Prenons l’exemple de données produit ne contenant que la valeur « 100 », sans unité de mesure, catégorie ni historique. Techniquement correctes, ces données sont en revanche inutilisables pour un modèle qui doit comprendre la demande, anticiper les perturbations ou suggérer des prix.
Disposer de données fiables ne signifie pas une complexité inutile. Cela signifie une adéquation entre la structure des données et l’objectif de l’IA . Il est essentiel de connaître la provenance des données, les raisons de leur collecte, les personnes autorisées à y accéder et les modalités de leur réutilisation. Ces décisions doivent être clairement définies et documentées. Ce soin, souvent négligé, est ce qui distingue les applications véritablement utiles des expérimentations limitées.
Par conséquent, le rôle de la gouvernance, à ce stade, n'est pas d'imposer davantage de règles , mais de doter l'IA d'une base fiable et compréhensible, en phase avec la réalité de l'entreprise.
Et comment cette structure se concrétise-t-elle dans la pratique ? C’est ce que nous allons explorer ensuite.

Lorsqu'on aborde la question des données pour l'IA générale, on imagine souvent qu'il suffit de les organiser, de les classer et de les protéger.
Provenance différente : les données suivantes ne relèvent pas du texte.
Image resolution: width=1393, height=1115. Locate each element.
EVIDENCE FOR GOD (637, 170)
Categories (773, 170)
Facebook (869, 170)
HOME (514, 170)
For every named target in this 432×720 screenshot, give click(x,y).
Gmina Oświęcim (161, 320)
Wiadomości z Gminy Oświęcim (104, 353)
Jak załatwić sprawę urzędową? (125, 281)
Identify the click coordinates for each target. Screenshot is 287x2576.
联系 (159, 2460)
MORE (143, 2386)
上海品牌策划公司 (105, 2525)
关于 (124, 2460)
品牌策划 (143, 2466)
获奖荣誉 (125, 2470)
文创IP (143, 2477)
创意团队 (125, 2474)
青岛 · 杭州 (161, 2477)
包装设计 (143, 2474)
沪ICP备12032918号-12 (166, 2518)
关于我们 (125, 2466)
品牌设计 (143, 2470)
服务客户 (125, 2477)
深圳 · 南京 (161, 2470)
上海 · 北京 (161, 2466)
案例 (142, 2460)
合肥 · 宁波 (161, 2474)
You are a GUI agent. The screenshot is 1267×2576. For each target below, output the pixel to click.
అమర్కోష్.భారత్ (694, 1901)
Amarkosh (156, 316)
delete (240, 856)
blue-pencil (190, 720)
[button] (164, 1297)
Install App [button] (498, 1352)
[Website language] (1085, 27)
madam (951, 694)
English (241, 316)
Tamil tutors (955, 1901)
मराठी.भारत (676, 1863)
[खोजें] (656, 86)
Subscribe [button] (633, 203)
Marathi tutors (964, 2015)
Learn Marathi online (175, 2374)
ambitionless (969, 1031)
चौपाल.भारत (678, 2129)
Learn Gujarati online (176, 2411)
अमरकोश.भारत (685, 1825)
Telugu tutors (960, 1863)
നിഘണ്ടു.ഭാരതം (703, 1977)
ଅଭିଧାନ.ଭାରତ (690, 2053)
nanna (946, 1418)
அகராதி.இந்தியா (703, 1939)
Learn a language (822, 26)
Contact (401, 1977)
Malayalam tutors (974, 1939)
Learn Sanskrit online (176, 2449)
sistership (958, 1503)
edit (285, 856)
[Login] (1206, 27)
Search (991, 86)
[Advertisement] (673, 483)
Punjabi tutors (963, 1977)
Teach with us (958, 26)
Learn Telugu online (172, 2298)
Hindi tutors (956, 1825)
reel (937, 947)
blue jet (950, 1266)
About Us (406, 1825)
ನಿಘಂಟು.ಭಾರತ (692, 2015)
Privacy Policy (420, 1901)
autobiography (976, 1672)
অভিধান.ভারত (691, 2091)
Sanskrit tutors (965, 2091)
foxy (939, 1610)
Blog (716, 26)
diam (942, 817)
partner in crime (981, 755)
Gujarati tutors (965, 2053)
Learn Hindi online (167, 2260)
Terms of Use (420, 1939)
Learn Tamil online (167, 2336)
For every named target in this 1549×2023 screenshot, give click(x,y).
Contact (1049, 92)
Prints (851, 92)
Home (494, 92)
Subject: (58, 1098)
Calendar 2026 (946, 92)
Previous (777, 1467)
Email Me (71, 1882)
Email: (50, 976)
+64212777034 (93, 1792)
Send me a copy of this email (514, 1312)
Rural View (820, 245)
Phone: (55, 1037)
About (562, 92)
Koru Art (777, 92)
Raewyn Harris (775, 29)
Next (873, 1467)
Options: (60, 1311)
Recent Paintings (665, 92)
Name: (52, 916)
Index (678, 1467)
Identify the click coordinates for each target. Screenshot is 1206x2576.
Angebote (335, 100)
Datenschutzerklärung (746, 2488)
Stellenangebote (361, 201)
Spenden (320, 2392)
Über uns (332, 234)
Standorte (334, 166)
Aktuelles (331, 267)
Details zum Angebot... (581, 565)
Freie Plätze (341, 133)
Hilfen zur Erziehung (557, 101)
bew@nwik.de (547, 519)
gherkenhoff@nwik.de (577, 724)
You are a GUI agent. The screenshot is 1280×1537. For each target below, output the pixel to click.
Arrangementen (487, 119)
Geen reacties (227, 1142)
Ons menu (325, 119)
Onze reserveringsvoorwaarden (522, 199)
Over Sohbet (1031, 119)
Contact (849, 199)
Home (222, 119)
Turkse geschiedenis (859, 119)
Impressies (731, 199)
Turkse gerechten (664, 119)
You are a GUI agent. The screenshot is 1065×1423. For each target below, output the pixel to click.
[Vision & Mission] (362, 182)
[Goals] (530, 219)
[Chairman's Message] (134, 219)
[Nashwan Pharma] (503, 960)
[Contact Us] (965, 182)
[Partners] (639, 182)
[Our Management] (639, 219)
Mais en pratique, la gouvernance qui permet véritablement à cette technologie d'être efficace doit évoluer au même rythme que l'entreprise et l'IA .
Nous travaillons avec des modèles qui non seulement interrogent des données, mais apprennent, transforment et génèrent du contenu à partir de celles-ci. Cela modifie la logique de la gouvernance : il ne s’agit plus seulement de savoir qui accède aux données, mais aussi comment elles ont été produites, dans quel contexte elles ont été traitées et à quelles fins elles seront utilisées.
C’est de cette logique que découlent les piliers d’ une gouvernance orientée vers l’IA générative :
Ces principes fondamentaux ne doivent pas être perçus comme des exigences techniques, mais comme des conditions nécessaires à l'IA pour générer une valeur réelle et durable. Sans eux, le risque ne réside pas dans l'IA elle-même, mais dans l'infrastructure qui la soutient. Et lorsqu'on parle de soutien, on ne peut ignorer le rôle de la sécurité. En effet, une gouvernance efficace implique également de protéger, de surveiller et de contrôler, bien entendu, sans entraver les opérations. À suivre !
Il n'existe pas de fondement fiable sans sécurité. Cela est d'autant plus évident lorsqu'il s'agit de GenIA, une technologie qui repose sur la circulation de volumes importants de données entre différents systèmes, équipes et contextes. Dans ce contexte, protéger ne signifie pas verrouiller les données , mais garantir la continuité, la traçabilité et la confiance.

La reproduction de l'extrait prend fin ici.